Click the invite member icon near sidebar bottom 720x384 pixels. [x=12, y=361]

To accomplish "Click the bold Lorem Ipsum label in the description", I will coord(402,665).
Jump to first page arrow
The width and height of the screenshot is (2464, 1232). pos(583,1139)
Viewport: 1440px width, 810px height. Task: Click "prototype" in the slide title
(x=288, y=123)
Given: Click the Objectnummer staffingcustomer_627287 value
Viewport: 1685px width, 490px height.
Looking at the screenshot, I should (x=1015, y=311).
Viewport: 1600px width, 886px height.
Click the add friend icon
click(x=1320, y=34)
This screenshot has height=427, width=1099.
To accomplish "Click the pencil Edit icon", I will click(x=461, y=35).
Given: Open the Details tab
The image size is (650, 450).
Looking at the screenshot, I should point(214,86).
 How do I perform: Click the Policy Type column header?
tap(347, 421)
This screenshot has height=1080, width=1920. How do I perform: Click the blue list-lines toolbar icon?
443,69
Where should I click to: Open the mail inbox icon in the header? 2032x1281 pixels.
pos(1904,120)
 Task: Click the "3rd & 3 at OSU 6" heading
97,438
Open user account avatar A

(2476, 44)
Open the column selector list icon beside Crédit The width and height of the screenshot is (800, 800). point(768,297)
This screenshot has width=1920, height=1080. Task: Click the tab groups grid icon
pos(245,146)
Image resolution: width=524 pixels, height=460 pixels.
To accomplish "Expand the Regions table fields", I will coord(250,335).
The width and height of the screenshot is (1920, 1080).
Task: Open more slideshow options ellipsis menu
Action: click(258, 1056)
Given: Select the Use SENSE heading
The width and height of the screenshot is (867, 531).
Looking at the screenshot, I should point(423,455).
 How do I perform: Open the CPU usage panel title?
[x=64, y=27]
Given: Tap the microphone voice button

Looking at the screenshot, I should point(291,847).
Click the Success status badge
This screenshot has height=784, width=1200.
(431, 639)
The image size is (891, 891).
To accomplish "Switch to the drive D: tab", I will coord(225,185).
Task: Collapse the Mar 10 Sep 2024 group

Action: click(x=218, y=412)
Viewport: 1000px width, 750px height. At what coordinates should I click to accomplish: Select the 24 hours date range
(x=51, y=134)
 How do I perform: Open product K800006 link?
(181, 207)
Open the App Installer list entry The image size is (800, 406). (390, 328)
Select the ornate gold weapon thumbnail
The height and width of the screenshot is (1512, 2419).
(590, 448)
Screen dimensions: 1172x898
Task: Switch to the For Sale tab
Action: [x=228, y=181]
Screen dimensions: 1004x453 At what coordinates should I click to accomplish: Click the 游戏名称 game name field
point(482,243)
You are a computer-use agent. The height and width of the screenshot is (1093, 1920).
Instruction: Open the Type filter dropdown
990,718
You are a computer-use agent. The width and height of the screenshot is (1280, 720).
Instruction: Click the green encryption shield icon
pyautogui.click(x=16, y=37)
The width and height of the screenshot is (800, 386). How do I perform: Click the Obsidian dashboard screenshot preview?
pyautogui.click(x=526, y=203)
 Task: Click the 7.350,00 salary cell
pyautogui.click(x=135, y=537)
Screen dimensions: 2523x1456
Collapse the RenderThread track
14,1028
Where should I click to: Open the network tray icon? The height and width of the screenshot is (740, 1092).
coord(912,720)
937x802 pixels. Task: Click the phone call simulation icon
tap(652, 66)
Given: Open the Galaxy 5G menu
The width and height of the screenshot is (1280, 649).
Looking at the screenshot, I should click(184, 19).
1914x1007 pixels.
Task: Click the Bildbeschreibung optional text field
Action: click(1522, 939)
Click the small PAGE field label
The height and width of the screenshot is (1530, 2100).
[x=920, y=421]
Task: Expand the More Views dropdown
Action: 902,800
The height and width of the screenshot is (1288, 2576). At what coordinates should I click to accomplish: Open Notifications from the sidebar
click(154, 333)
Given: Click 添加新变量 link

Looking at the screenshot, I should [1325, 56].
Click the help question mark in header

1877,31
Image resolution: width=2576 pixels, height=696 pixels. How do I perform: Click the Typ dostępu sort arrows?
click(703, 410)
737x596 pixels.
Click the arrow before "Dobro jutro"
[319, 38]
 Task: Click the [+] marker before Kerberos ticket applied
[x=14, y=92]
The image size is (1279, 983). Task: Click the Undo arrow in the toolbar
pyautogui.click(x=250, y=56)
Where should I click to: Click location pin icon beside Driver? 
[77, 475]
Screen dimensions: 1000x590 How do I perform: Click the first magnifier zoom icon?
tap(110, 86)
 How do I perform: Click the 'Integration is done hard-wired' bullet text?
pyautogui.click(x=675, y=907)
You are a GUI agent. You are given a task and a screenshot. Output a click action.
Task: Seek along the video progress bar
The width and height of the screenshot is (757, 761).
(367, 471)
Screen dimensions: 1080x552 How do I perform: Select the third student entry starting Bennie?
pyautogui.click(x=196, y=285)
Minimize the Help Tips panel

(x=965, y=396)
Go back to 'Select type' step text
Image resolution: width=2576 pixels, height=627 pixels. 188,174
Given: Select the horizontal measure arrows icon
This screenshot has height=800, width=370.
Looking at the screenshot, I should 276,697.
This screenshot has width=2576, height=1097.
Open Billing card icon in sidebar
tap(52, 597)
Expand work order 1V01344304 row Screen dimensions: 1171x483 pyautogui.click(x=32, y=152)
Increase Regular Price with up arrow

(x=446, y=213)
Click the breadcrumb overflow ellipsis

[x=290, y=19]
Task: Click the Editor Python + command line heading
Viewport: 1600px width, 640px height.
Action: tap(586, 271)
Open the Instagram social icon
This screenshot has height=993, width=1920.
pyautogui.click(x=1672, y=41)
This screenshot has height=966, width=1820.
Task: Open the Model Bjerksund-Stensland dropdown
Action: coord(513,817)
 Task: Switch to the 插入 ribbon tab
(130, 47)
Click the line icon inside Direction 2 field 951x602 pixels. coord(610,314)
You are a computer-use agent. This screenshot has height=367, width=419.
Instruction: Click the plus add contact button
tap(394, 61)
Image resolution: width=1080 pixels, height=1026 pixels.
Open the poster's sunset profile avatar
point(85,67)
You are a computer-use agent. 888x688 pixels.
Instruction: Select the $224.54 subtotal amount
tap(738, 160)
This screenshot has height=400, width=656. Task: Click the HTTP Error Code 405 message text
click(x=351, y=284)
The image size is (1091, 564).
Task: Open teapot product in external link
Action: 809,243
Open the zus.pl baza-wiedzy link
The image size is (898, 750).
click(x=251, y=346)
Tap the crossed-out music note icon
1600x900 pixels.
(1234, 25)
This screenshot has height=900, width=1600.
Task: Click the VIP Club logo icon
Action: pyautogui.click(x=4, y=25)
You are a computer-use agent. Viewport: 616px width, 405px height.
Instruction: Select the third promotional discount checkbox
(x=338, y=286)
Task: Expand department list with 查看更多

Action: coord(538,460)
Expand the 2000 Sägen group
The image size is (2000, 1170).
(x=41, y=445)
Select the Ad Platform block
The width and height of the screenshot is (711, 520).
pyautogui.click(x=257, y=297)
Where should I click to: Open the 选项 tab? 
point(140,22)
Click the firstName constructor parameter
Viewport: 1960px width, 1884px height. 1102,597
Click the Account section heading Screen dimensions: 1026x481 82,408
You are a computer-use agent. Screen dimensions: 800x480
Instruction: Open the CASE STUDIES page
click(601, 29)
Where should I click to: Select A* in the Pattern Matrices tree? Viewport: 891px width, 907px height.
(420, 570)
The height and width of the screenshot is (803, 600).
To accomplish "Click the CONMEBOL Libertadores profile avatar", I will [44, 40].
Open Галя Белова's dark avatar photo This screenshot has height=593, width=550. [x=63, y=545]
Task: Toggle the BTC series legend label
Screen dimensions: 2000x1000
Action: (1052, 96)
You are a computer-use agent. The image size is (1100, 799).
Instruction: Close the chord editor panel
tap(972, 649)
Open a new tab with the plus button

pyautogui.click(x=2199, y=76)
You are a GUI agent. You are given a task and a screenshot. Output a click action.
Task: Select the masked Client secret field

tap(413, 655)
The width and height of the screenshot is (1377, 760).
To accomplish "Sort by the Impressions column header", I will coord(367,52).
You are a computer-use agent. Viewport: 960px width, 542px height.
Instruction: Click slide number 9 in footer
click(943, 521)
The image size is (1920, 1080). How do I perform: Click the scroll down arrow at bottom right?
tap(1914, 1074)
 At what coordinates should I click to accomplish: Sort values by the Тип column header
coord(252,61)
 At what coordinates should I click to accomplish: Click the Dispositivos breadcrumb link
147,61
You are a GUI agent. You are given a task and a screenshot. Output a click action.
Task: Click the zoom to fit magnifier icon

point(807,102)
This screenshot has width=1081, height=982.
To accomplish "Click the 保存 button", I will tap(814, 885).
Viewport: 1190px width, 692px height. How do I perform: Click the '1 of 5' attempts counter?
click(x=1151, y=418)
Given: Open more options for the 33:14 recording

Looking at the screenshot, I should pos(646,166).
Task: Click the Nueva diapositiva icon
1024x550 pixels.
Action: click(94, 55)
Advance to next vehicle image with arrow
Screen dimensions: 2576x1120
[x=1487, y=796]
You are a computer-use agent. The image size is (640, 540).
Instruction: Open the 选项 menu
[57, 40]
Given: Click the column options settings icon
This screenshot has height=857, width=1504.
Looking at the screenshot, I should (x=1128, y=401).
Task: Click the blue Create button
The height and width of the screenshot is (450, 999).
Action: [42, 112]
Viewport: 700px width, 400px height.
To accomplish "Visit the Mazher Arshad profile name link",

**Description of the task**
Show every line of the data above that contains the word "before", matching its case exactly.

**Answer in full**
Click the arrow before "Dobro jutro"
 Task: Click the [+] marker before Kerberos ticket applied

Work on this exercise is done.